Search code examples
pythonnumpynumpy-memmap

Efficiency of random slicing on a numpy memory map


I have a 20GB, 100k x 100k 'float16' 2D array as a datafile. I load it to memory as follows:

fp_read = np.memmap(filename, dtype='float16', mode='r', shape=(100000, 100000))

I then attempt to read slices from it. The vertical slices I need to take are effectively random but the performance is very poor for this, or am I doing something wrong?


Analysis:

I have compared with other forms of cross-sectional slicing, which is much better although I don't know why it should be:

%timeit fp_read[:,17000:17005]    # slice 5 consecutive cols
1.64 µs ± 16.4 ns per loop (mean ± std. dev. of 7 runs, 1000000 loops each)

%timeit fp_read[:,11000:11050:10]
1.67 µs ± 21 ns per loop (mean ± std. dev. of 7 runs, 1000000 loops each)

%timeit fp_read[:,5000:6000:200]
1.66 µs ± 27.3 ns per loop (mean ± std. dev. of 7 runs, 1000000 loops each)

%timeit fp_read[:,0:100000:20000]    # slice 5 disperse cols
1.69 µs ± 14.7 ns per loop (mean ± std. dev. of 7 runs, 1000000 loops each)

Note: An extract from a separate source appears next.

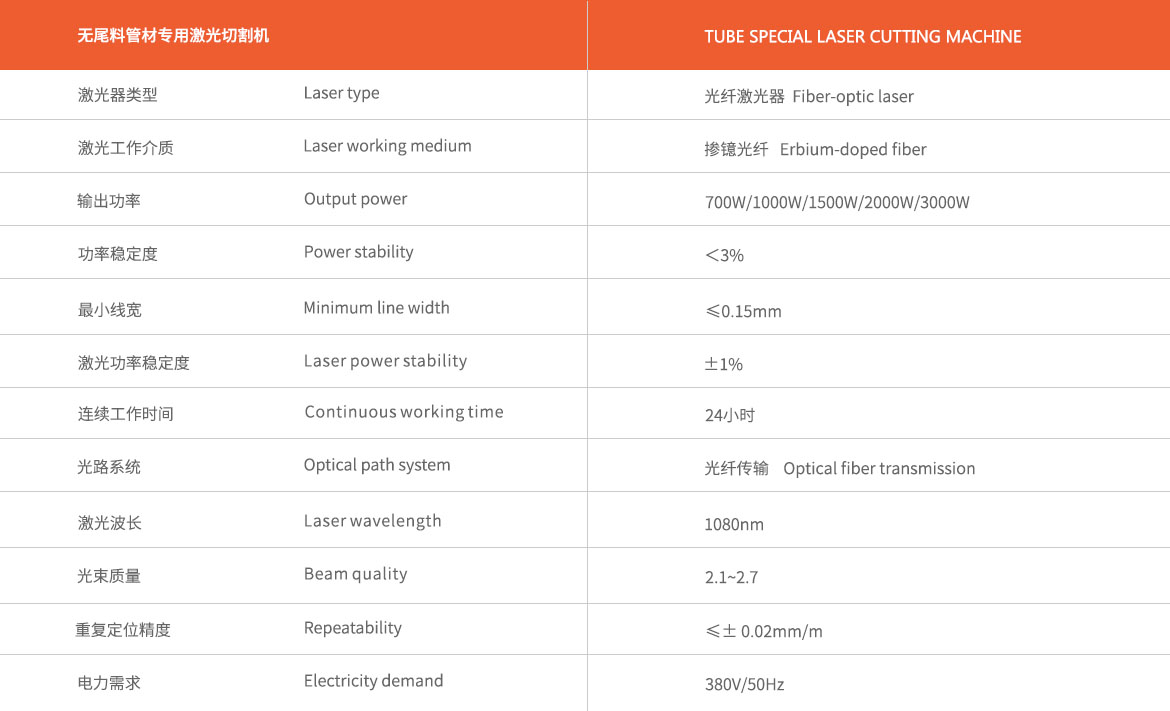Screen dimensions: 1170x711
Task: Select the Power stability label
Action: tap(358, 252)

%timeit fp_read[:,[1,1001,27009,81008,99100]]     # slice 5 rand cols
32.4 ms ± 10.9 ms per loop (mean ± std. dev. of 7 runs, 100 loops each)

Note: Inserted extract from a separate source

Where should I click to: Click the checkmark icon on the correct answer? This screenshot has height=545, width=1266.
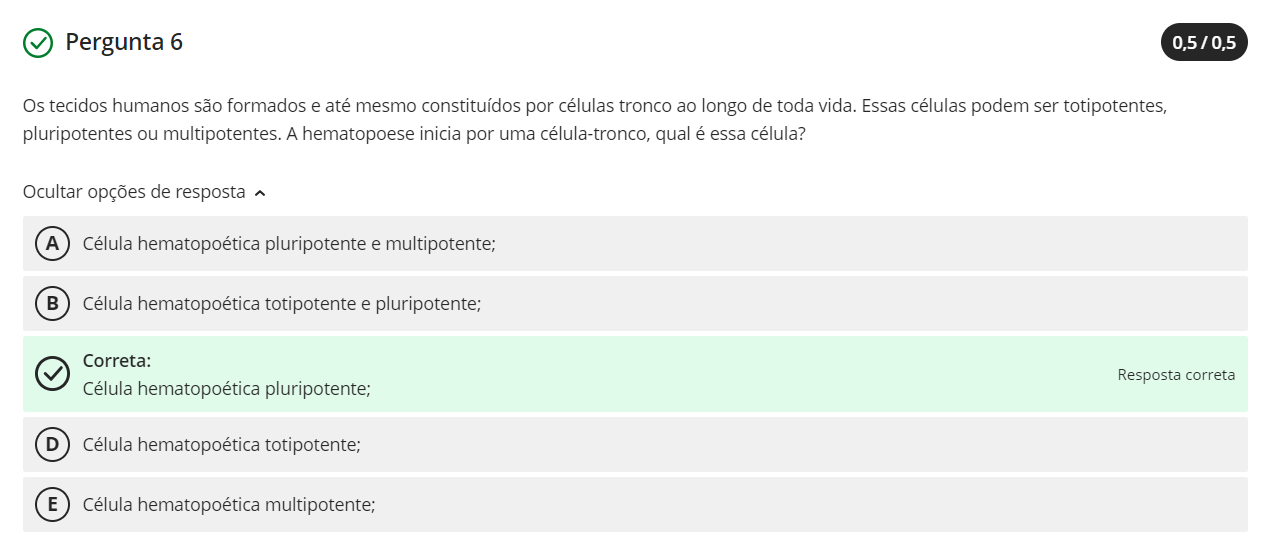point(52,374)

a = np.arange(100000); b = np.array([1,1001,27009,81008,99100])
%timeit fp_read[np.ix_(a,b)]
18 ms ± 142 µs per loop (mean ± std. dev. of 7 runs, 100 loops each)

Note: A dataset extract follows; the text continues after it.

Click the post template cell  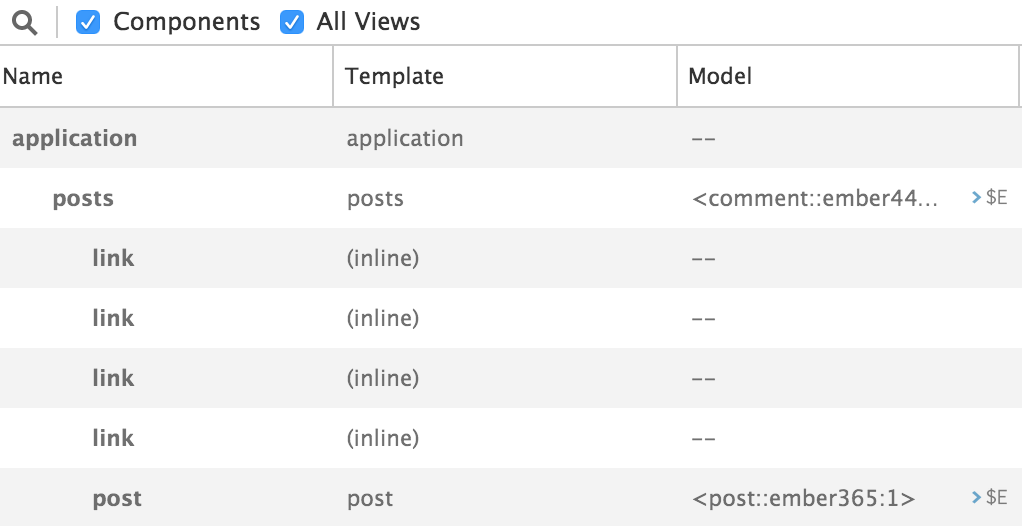(x=370, y=498)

Even these timeit functions don't accurately capture the performance degradation, since:

import time
a = np.arange(100000)
cols = np.arange(100000)
np.random.shuffle(cols)
cols = np.sort(cols[:5])
t = time.time()
arr = fp_read[np.ix_(a,cols)]
print('Actually took: {} seconds'.format(time.time() - t))
Actually took: 24.5 seconds

Compared with:

t = time.time()
arr = fp_read[:,0:100000:20000]
print('Actually took: {} seconds'.format(time.time() - t))
Actually took 0.00024 seconds

Solution

  • The performance difference is explained by one key difference in "basic slicing and indexing" vs. "advanced indexing", see these docs. The key line herein is

    Advanced indexing always returns a copy of the data (contrast with basic slicing that returns a view).

    How much the copy hurts can be seen from comparing fp_read[:,5000:6000:200] against fp_read[:,5000:6000:200].copy().

    Although making an array copy is always going to be slower than making a new view, it's especially bad for a memmap:

    1. Reading from disk is relatively slow. The data needs to be read from disk to make the (in-memory) copy, while a view doesn't have to read any data at all! There is simply a new ndarray object created with new offset and stepsize (strides) parameters for the memory buffer.
    2. The memory layout of your data is row-major order (vs. columns-major, see wikipedia). For accessing random columns this means that a sector has to be read from disk for every single value of data. Compare that to contiguous access, where you only read one sector for every 256 values (assuming float16 and 512 byte sectors). With memory-mapped io this effect is even worse, because then data is read in blocks (memory pages) of 4kB, so 8 x 512 byte sectors.

    Now we can also understand why the timeit results are not really representative: That particular part of the file is cached by the OS in memory.